Testing with [wadge]
The next thing that I want to talk about here quickly is about [wadge] and component testing. [wadge] is a testing framework for WebAssembly components written in Go. And the challenge with testing components is that your laptop, your Mac, your Windows laptop, it's not an actual Wasm runtime, so you're not going to have the wasi-logging
, wasi-http
, or other interfaces available to you there. So what you need to do is compile your code and then run that inside Wasmtime. If, in writing texts, you want to be able to stop interfaces and provide some different messages, some different errors, so you can make sure that you have proper coverage. And the trick here is, if you simply run the gold test on top of a component, it will tell you that it doesn't know anything about those interfaces, because those interfaces are not in your system.
When we run this test with [wadge] we can mock those calls to wasi-logging
, and pretty much return anything that we want back from those calls. We can check the parameter that you received, we can send a different response, and we can also simply pass through the .wasm
in real time. And what [wadge] is doing underneath is actually instant; instantiating a Wasm runtime, which is the one that powers of wasmCloud. When linking your Go code to the component code in each one of your tests, to write this is pretty simple. You don't need anything special other than including the [wadge] library in your code.
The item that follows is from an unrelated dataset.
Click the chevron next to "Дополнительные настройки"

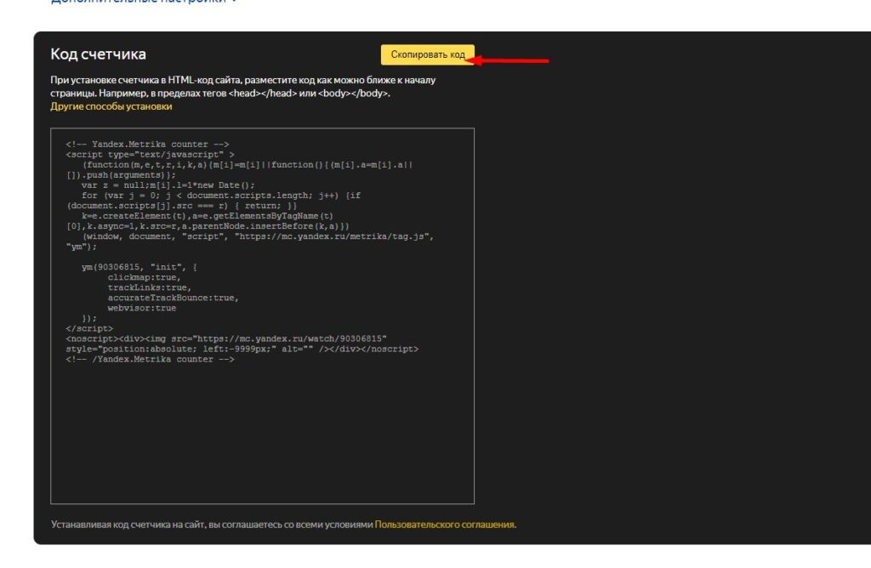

I'm not going to spend too much time on this one, because it's a pretty cool one, and there's a blog post coming up soon. So just to recap here, wit-bindgen-go
is the way to generate WIT interfaces in Go and the component SDK, bridges the gap here between the complexity of wasi-streams
, wasi-http
, and brings that into Go native libraries if you’re writing components. Targeting WASI 0.2, TinyGo 0.33 and above is what you want to be using. In terms of the larger Go community, like the ‘big Go’ as we call that, support is still coming, and you can follow up on those two PR links that I have here.
Wrap-up and resources
This is to say that in wasmCloud you can write providers and components in Go in a very dramatic way. It's not going to look like writing C++ in Go, or anything like that. The capability provider is for when you want to run long-running processes. You want to have more state. And the component SDK is for when you're writing components, things that are punctual and supposed to be stateless and short-lived. And that's all I have here for Go. Thank you.